Fondant cutter-you can also use a sharp knife
Fondant roller *not pictured
These Wilton Santa Claus icing decorations are so cute, but I ended up not using them for this craft.
 We'll begin by cutting out out fondant pieces.
Roll out black fondant and cut out a 1 inch by 1 1/4 inch rectangle for each candy bar fireplace.
Ohh, let's make some adorable, tiny stockings!

Roll out red and white fondant. Cut out white stockings and then red stockings. Cut off just the top from the white stocking and attach it to red stocking with a dab of water.

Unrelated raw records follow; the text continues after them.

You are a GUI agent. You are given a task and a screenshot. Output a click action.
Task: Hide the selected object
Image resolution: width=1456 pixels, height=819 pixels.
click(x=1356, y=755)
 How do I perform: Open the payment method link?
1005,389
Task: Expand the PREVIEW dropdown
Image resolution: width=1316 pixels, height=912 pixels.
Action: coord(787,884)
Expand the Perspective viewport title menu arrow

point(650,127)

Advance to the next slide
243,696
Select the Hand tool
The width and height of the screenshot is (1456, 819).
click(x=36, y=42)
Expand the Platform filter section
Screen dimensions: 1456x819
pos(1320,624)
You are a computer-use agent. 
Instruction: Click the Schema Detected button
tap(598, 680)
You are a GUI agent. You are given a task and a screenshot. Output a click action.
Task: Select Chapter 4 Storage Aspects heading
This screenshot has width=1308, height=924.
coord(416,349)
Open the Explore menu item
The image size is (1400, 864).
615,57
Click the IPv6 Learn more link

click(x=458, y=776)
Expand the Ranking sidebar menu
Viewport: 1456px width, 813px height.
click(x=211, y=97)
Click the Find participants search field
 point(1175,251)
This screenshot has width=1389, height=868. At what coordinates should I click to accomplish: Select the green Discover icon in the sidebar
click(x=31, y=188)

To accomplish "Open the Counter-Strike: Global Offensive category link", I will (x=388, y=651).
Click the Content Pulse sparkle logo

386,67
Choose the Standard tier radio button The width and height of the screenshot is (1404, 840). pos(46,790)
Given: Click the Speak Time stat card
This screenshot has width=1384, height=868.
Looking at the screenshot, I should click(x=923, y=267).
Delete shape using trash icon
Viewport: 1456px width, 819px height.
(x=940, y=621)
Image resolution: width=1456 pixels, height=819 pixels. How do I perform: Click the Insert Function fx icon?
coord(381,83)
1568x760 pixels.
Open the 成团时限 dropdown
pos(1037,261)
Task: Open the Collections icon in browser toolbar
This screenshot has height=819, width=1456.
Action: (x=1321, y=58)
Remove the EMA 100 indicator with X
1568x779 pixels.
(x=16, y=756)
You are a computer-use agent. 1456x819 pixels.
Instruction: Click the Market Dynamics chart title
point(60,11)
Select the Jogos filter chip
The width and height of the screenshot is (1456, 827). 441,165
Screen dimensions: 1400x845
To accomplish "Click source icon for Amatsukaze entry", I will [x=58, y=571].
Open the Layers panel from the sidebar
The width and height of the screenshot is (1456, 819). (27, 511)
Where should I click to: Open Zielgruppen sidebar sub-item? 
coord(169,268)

I decorated my stockings with Christmas sprinkles and sparkling sugar.
 I piped black decorator icing with a small round tip for my "brick mortar".
This sweet little fire!

After attaching the black fondant piece to candy bar, tip #17 was perfect for piping the fire.
I piped the orange first and then topped that with the yellow.

It's beginning to feel a lot like Christmas!
Let's hang those stockings by the chimney with care..with just a dab of frosting!
These roaring cozy!

Wishing you all a sweet and Merry Christmas!